Without changing a single word, set down all of the records.
── Data under study
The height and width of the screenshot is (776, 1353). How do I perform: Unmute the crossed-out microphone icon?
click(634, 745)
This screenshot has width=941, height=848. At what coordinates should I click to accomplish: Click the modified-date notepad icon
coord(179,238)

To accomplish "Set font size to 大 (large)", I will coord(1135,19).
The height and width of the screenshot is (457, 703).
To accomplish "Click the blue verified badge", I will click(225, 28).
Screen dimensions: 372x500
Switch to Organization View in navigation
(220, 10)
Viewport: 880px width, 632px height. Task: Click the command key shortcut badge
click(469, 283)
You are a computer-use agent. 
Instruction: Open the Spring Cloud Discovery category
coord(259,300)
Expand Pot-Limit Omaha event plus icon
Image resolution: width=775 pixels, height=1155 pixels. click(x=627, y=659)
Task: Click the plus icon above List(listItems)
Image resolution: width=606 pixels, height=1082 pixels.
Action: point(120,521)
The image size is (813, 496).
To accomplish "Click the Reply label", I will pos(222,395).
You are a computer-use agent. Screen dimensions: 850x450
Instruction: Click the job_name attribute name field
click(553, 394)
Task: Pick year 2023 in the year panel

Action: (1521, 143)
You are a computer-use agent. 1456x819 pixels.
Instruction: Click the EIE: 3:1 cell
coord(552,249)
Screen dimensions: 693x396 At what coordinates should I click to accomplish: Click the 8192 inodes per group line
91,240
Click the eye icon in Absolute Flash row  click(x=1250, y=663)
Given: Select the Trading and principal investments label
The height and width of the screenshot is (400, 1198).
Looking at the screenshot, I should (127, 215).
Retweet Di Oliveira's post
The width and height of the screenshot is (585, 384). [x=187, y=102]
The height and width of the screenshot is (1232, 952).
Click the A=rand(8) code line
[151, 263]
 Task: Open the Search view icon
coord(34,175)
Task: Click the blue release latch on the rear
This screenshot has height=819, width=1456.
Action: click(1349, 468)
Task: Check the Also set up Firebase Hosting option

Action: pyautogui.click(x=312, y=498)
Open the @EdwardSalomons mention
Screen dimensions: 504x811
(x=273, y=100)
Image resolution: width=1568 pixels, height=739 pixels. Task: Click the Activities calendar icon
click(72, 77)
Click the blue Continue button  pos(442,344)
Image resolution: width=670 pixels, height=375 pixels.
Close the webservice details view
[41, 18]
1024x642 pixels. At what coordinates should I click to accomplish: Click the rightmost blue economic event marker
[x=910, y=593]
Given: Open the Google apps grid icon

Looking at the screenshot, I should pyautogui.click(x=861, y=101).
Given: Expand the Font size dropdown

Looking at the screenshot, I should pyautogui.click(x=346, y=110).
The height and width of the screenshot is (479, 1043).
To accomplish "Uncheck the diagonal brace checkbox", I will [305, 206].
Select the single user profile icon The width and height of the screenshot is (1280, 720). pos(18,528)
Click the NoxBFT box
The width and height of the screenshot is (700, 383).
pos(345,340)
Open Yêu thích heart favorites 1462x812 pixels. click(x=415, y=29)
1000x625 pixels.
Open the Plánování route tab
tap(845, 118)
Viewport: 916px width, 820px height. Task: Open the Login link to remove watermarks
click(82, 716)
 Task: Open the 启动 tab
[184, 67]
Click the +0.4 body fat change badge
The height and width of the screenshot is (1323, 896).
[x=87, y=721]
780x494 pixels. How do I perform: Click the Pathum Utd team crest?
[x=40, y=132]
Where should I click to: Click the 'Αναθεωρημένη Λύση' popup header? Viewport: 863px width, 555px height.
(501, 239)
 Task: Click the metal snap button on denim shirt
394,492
────
Exercise result:
The height and width of the screenshot is (776, 1353). How do I perform: Unmute the crossed-out microphone icon?
click(634, 745)
This screenshot has width=941, height=848. At what coordinates should I click to accomplish: Click the modified-date notepad icon
coord(179,238)

To accomplish "Set font size to 大 (large)", I will coord(1135,19).
The height and width of the screenshot is (457, 703).
To accomplish "Click the blue verified badge", I will click(225, 28).
Screen dimensions: 372x500
Switch to Organization View in navigation
(220, 10)
Viewport: 880px width, 632px height. Task: Click the command key shortcut badge
click(469, 283)
You are a computer-use agent. 
Instruction: Open the Spring Cloud Discovery category
coord(259,300)
Expand Pot-Limit Omaha event plus icon
Image resolution: width=775 pixels, height=1155 pixels. click(x=627, y=659)
Task: Click the plus icon above List(listItems)
Image resolution: width=606 pixels, height=1082 pixels.
Action: point(120,521)
The image size is (813, 496).
To accomplish "Click the Reply label", I will pos(222,395).
You are a computer-use agent. Screen dimensions: 850x450
Instruction: Click the job_name attribute name field
click(553, 394)
Task: Pick year 2023 in the year panel

Action: (1521, 143)
You are a computer-use agent. 1456x819 pixels.
Instruction: Click the EIE: 3:1 cell
coord(552,249)
Screen dimensions: 693x396 At what coordinates should I click to accomplish: Click the 8192 inodes per group line
91,240
Click the eye icon in Absolute Flash row  click(x=1250, y=663)
Given: Select the Trading and principal investments label
The height and width of the screenshot is (400, 1198).
Looking at the screenshot, I should (127, 215).
Retweet Di Oliveira's post
The width and height of the screenshot is (585, 384). [x=187, y=102]
The height and width of the screenshot is (1232, 952).
Click the A=rand(8) code line
[151, 263]
 Task: Open the Search view icon
coord(34,175)
Task: Click the blue release latch on the rear
This screenshot has height=819, width=1456.
Action: click(1349, 468)
Task: Check the Also set up Firebase Hosting option

Action: pyautogui.click(x=312, y=498)
Open the @EdwardSalomons mention
Screen dimensions: 504x811
(x=273, y=100)
Image resolution: width=1568 pixels, height=739 pixels. Task: Click the Activities calendar icon
click(72, 77)
Click the blue Continue button  pos(442,344)
Image resolution: width=670 pixels, height=375 pixels.
Close the webservice details view
[41, 18]
1024x642 pixels. At what coordinates should I click to accomplish: Click the rightmost blue economic event marker
[x=910, y=593]
Given: Open the Google apps grid icon

Looking at the screenshot, I should pyautogui.click(x=861, y=101).
Given: Expand the Font size dropdown

Looking at the screenshot, I should pyautogui.click(x=346, y=110).
The height and width of the screenshot is (479, 1043).
To accomplish "Uncheck the diagonal brace checkbox", I will [305, 206].
Select the single user profile icon The width and height of the screenshot is (1280, 720). pos(18,528)
Click the NoxBFT box
The width and height of the screenshot is (700, 383).
pos(345,340)
Open Yêu thích heart favorites 1462x812 pixels. click(x=415, y=29)
1000x625 pixels.
Open the Plánování route tab
tap(845, 118)
Viewport: 916px width, 820px height. Task: Open the Login link to remove watermarks
click(82, 716)
 Task: Open the 启动 tab
[184, 67]
Click the +0.4 body fat change badge
The height and width of the screenshot is (1323, 896).
[x=87, y=721]
780x494 pixels. How do I perform: Click the Pathum Utd team crest?
[x=40, y=132]
Where should I click to: Click the 'Αναθεωρημένη Λύση' popup header? Viewport: 863px width, 555px height.
(501, 239)
 Task: Click the metal snap button on denim shirt
394,492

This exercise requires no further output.